The Republic of Kenya and the UK will jointly host the Global Partnership for Education (GPE) summit in the middle of next year. Kenya has been a member of the GPE since 2005, while the UK is the single largest donor to the initiative. The purpose of the summit will be to raise more funds for the partnership to continue its essential work.
“An educated population is a country’s most valuable resource,” highlighted Kenyan President Uhuru Kenyatta. “GPE has been a key partner in helping us to invest in innovative solutions to get all our children, especially girls, learning.”
Education is a central pillar of Kenya’s strategy to achieve newly industrialised economy status by 2030. The country has already achieved universal primary education and has as many girls as boys enrolling in school.
“We must use the opportunity of GPE’s financing conference to make ambitious pledges to invest in quality education so our children and young people have the skills and knowledge they need to seize the opportunities of the 21st century,” he affirmed.
The Covid-19 pandemic has severely disrupted education worldwide.
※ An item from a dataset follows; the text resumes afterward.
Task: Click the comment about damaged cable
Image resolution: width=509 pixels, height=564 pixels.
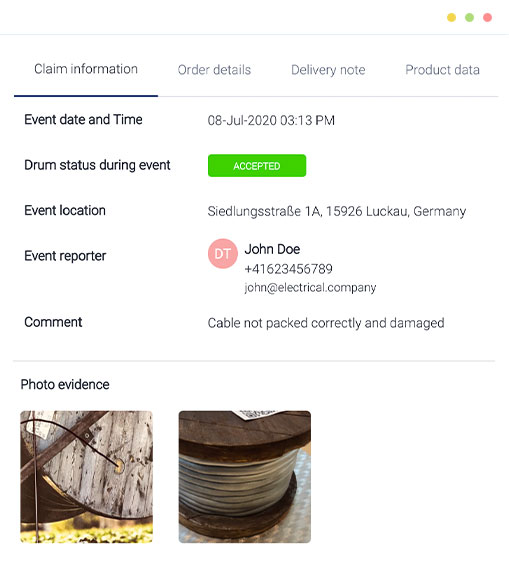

At the height of educational shutdowns, 1.3-billion children (650-million of them girls) were out of school. It is feared that many of them will not return to school, with many countries suffering economic downturns as a result of the pandemic. This would inflict long-term damage on both individuals and communities.
Girls are especially at risk. Educating girls transforms their lives for the better and brings multigenerational benefits. A child with a literate mother has a 50% higher chance of living more than five years and 100% greater chance to going to school. Education also increases women’s earning power. A single additional school year can increase a woman’s earnings by 20%.
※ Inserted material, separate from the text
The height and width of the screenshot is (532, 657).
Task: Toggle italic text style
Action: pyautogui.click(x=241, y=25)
“Education unlocks doors to opportunity and prosperity,” stressed UK Prime Minister Boris Johnson. “It offers girls a ticket out of poverty and exploitation to chart their own futures. That’s why I am delighted that the UK will co-host the replenishment of the Global Partnership for Education in 2021. I urge the global community to come together, dig deep and ensure we fund their vital work to give every child the chance at an education.”
The GPE was set up in 2002. Since then, it has assisted in increasing the number of children attending school by 160-million. And it has doubled the number of girls in school in the countries that are members of the partnership. On Monday the GPE announced that its funding target for the next five years is US$5B. This would allow 175-million children in 87 lower-income countries to go to school. In due course, this could add US$164B to developing economies and raise 18-million people out of poverty. It could also protect two-million girls from early marriages.
“An investment in GPE is an investment in the world’s most powerful asset – its children and youth,” affirmed GPE board chair (and former Australian Prime Minister) Julia Gillard. “By refinancing GPE, leaders can send a clear message that the world is serious about creating a brighter future for all girls and boys through education.”